Van Cornin glared. Jesse refused to be cowed. Their staring match was interrupted when a fellow cop entered and whispered in the investigator’s ear. Through the interview room windows, Jesse glimpsed the frenetic pace of the police in the rest of the station. Massacre and homicide videos now dominated the screens behind the reception desk.
“I’ll get back to your role in the riot. Now, let’s talk about what you did after the assault on the police station. After that mob of yours rampaged up and down Valencia, laying waste to everything on the street. After you and your crew killed Sam Barbier, the Spencer’s Restaurant owner.”
“What the fuck do you mean, my mob, my crew? I didn’t riot. I didn’t kill anybody.”
“The video’s been all over the media. Showing the whole damned murder. In digital detail.”

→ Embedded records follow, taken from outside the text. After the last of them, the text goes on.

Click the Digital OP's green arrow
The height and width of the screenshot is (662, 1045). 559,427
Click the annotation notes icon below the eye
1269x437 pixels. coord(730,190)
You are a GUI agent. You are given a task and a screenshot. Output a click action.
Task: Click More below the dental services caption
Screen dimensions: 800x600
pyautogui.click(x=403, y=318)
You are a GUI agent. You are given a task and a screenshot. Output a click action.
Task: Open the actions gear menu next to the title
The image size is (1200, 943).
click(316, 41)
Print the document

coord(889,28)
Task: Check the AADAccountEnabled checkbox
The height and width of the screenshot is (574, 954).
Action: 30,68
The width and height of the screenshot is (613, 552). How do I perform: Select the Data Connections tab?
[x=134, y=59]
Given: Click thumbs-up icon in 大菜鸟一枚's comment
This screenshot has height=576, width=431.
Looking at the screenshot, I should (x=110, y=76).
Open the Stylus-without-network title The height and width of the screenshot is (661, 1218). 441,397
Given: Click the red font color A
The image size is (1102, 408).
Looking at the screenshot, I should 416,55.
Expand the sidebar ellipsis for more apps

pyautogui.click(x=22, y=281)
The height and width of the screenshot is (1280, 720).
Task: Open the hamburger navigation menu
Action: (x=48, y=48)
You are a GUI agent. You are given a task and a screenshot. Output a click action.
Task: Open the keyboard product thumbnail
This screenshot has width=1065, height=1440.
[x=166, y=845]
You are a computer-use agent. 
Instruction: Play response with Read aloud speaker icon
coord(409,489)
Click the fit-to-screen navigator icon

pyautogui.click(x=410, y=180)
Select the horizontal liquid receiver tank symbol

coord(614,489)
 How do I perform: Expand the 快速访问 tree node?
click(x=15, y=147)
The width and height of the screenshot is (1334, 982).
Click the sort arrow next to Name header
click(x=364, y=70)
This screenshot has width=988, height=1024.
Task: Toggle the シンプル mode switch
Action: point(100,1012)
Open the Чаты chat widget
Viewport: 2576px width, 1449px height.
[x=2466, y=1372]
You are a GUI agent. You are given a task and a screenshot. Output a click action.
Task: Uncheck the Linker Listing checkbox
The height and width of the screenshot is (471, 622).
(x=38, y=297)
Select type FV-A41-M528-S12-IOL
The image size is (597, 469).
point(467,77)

“Do you mean that video?” Jesse jammed a finger at the twenty-four videos at the reception desk. A quarter of them showed the Valencia Street homicide. And not the abbreviated video shown by the media, but the full version that Kevin had sent him. “Go ahead, bring in a screen if you want. Magnify the video to your heart’s content. You know damn well what it will show. That I ran up to that confrontation in front of that restaurant when it was in progress, when that fucker stepped out and blasted the restaurant owner. There was nothing premeditated about that, not on my part. That fucking video proves it.”
“I find it difficult to accept that you were around for the assault on the UAV and in the crowd during the riot and then wound up in front of that Valencia restaurant when the homicide occurred—and it was all a coincidence. I don’t believe in coincidence. If I were writing fiction, all these ‘coincidences’ would come off as extremely contrived.”
“Look, I did nothing wrong. And nothing illegal. If you want to charge me with a crime, do so. If not, I’m getting fed up with this so-called interview. I’ve got a demonstration to go to.”
“You’re telling me you don’t have any connection with Tobias Barnabas?”
The investigator stopped for effect. They waited each other out in silence. The wall of videos was settling back to covering the demonstration outside.
“Is Toby Barnabas wanted?” Jesse finally asked, cautiously.
“We haven’t charged this Tobias Barnabas with anything,” Van Cornin said, now equally cautious. “Let alone with the shooting of Spencer restaurateur Samuel Barbier. However, we consider him a person of interest in the homicide of Barbier and would like to talk to him. Unfortunately, he seems to have gone to ground.”
“Off the record,” Jesse said, after a pause. “I know Toby Barnabas only in passing. He’s not a friend, and barely an acquaintance. For the record, the man in the video may or may not be Toby Barnabas, but I don’t know who shot the restaurant owner on Valencia last Sunday.”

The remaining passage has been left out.